Samsung sent Ishani Mitra, a creator known for makeup, fitness and fashion content, to Cannes as a representative for the Galaxy S26 Ultra, and the activation was built entirely around the device as a travel companion and creative tool.

Mitra shot her entire Cannes experience on the phone, held it as an accessory in her content, and used it to capture the moments that make up a festival appearance, the looks, the locations, and the in-between moments that creators know their audiences actually want to see. The device was not a prop placed beside her for a photograph. It was the instrument through which her entire Cannes presence was documented and shared.

This is a smarter product integration than it might appear. Samsung did not necessarily require Mitra to explain the Galaxy S26 Ultra's camera specifications on a red carpet. They needed her audience to see the quality of what the phone produced in a setting that is genuinely aspirational, across fashion, travel and culture content simultaneously. The Cannes backdrop did the heavy lifting for the brand argument. Mitra did the work of making it feel real rather than staged.

On the jewellery front, Sennes by Senco worked with creator Rida Tharana, dressing her in a custom teardrop solitaire lab-grown diamond necklace designed with cascading motifs and luminous detailing. The collaboration was less about spectacle and more about fit. Tharana's aesthetic, polished but unpretentious, gave the brand a credible international face for the design identity it is building around fluidity and jewellery that reads as personal expression rather than status signalling.

"Rida brings a kind of effortless confidence and modern glamour that fits beautifully into the world we are building at Sennes," said Joita Sen, Head of Marketing and Design at Sennes. "Seeing one of our signature creations at Cannes reflects the direction in which the brand is evolving, globally minded, design-led, and rooted in a modern interpretation of luxury."

The Sennes activation at Cannes was a deliberate piece of brand positioning. Lab-grown diamonds are still building credibility in a fine jewellery market that has historically rewarded the mined stone. Placing the product on a creator with Tharana's following, on a platform with Cannes's visibility, was a way of making the argument that this is where luxury is going rather than what it is leaving behind.

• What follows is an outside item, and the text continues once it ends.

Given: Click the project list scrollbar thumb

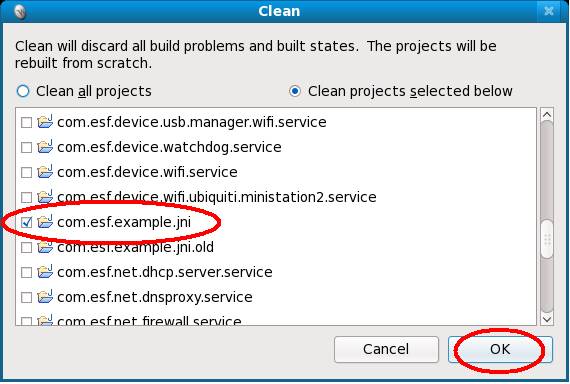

That last point is what ties all of these Cannes activations together. The brands that performed best this year were not the ones that gave creators the largest budgets or the most visible placements. They were the ones that found creators who already had a voice, already had an audience that trusted that voice, and then built a brief around it rather than over it.

The creator is not simply a distribution channel for a brand message; they are the context in which that message either resonates or does not. Cannes 2026 made this more visible in a way that metrics such as reach and impressions do not fully capture.

As Mangal noted when asked about what makes a PR moment work, whether it is a fashion critic’s review or her own comment section lighting up after a Cannes post: "Everything ultimately helps your visibility, your reach. Any PR is good PR. When you are in the industry for some time, you realise that is actually true."